Quand ma vie à Kisii a commencé, j’ai appris que ce serait non seulement une nouvelle expérience pour moi, mais aussi pour les personnes avec qui je partageais ma vie. Dans cet endroit si rural et excentré, beaucoup de personnes locales n’avaient jamais vu de personne blanche auparavant et n’avaient jamais été non plus exposées à la société occidentale. Ils étaient vraiment intrigués par moi et voulaient en connaitre plus sur ma vie aux Etats-Unis et comment cela différait de leur vie à Kisii. Ils m’ont non seulement enseigné énormément de leur culture et leurs normes sociétales, mais je leur ai aussi enseigné un peu de la société d’où je venais.
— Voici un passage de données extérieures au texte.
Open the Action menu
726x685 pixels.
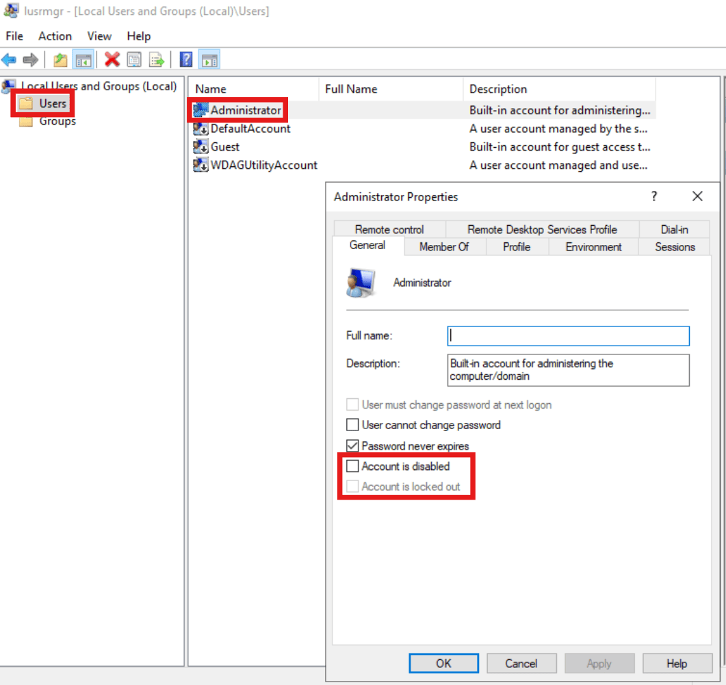coord(55,36)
A travers l’échange de ces aspects culturels avec les personnes de mon village, nous avons tous agis comme agents du changement social en appliquant ce que nous apprenions les uns des autres dans nos vies de tous les jours.

Au bout de 6 mois, j’ai voulu changer de projet et vivre dans un autre endroit du Kenya pour découvrir les différences culturelles entre les régions du pays. J’ai déménagé dans un bidonville dans le comté de Nairobi, travaillant comme enseignante et thérapeute dans une école de déficients physiques. La vie était très différente comparé à ma vie à Kisii. J’étais désormais en train de vivre près de la capitale. Tout était différent d’où je venais. Je devais m’y habituer. Mais néanmoins j’ai vraiment adoré aussi cette deuxième partie de l’année. Pour travailler avec des enfants handicapés j’ai vraiment dû me reposer sur mon équipe et sur d’autres membres du staff, pour m’aider à prendre soin de ces enfants, qui étaient plus fragiles que la plupart de ceux de leur âge. Devoir travailler tous ensemble nous a apporté une forte cohésion, une harmonie parmi les différentes cultures sur le lieu de travail.
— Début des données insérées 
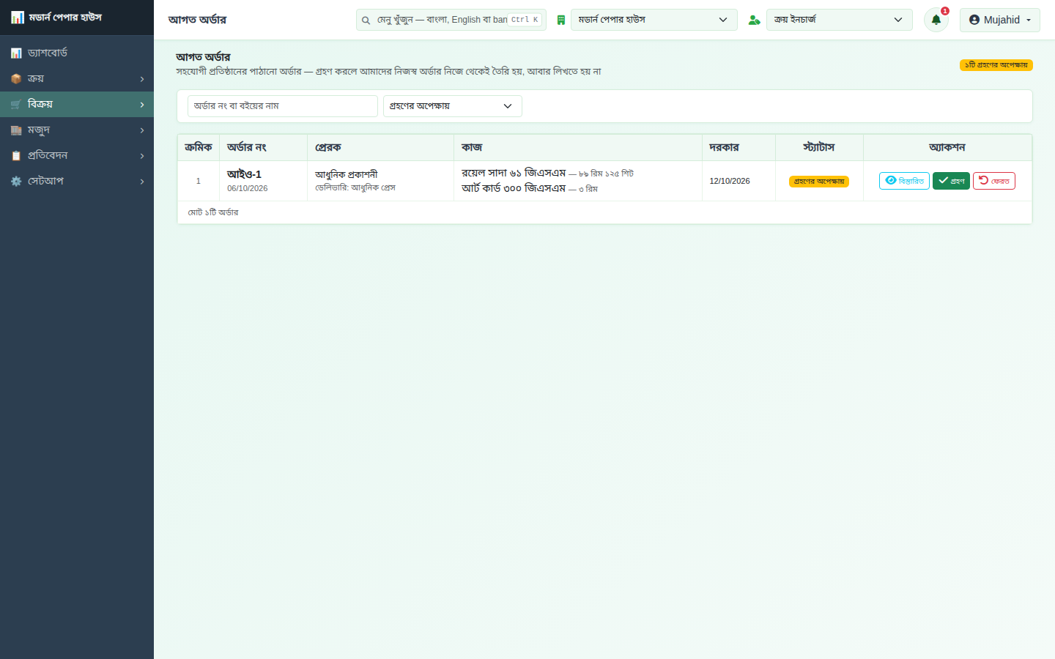Return the order with the ফেরত button

click(993, 181)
J’ai travaillé non seulement avec d’autres Kenyans mais aussi avec un volontaire Suisse. Entre les cultures européenne, américaine, et kenyane il y avait beaucoup de challenges au niveau de la communication, du professionnalisme et ce qui est ou non apprécié, que nous avions à dépasser. En surmontant tous les problèmes et les obstacles que nous avons rencontrés mon équipe et moi-même, nous sommes devenus une source de force qui m’a montré que quelque soit notre origine, tous les humains ont des similarités et sont capables de créer et de partager des expériences et des souvenirs ensemble.
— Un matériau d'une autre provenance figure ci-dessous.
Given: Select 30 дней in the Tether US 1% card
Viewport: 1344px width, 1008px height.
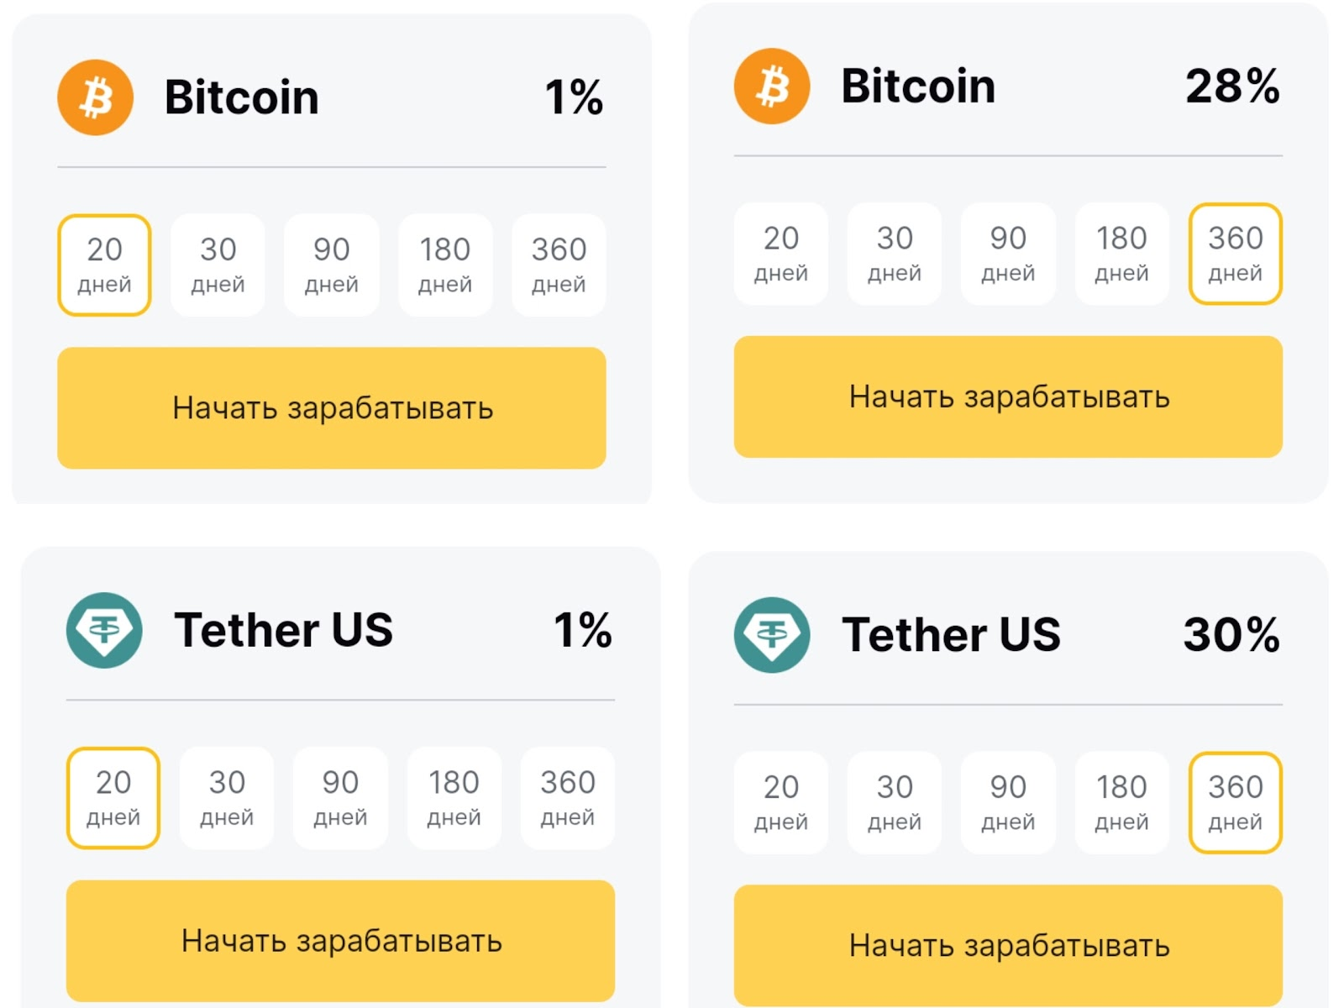Looking at the screenshot, I should 227,798.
Etre  capable d’obtenir ce sens de l’harmonie avec des gens que l’on connaît depuis seulement quelques mois dans plein d’endroits du Kenya m’a montré comment le volontariat est un moyen de s’ouvrir et en conséquence un moyen de créer un lien entre les hommes à travers la tolérance des différences culturelles. En bref, mon expérience au Kenya c’était un fort mélange d’émotions positives et négatives, de perte et de gain, et de façon plus importante, des leçons et des enseignements que je ne perdrais pour rien au monde.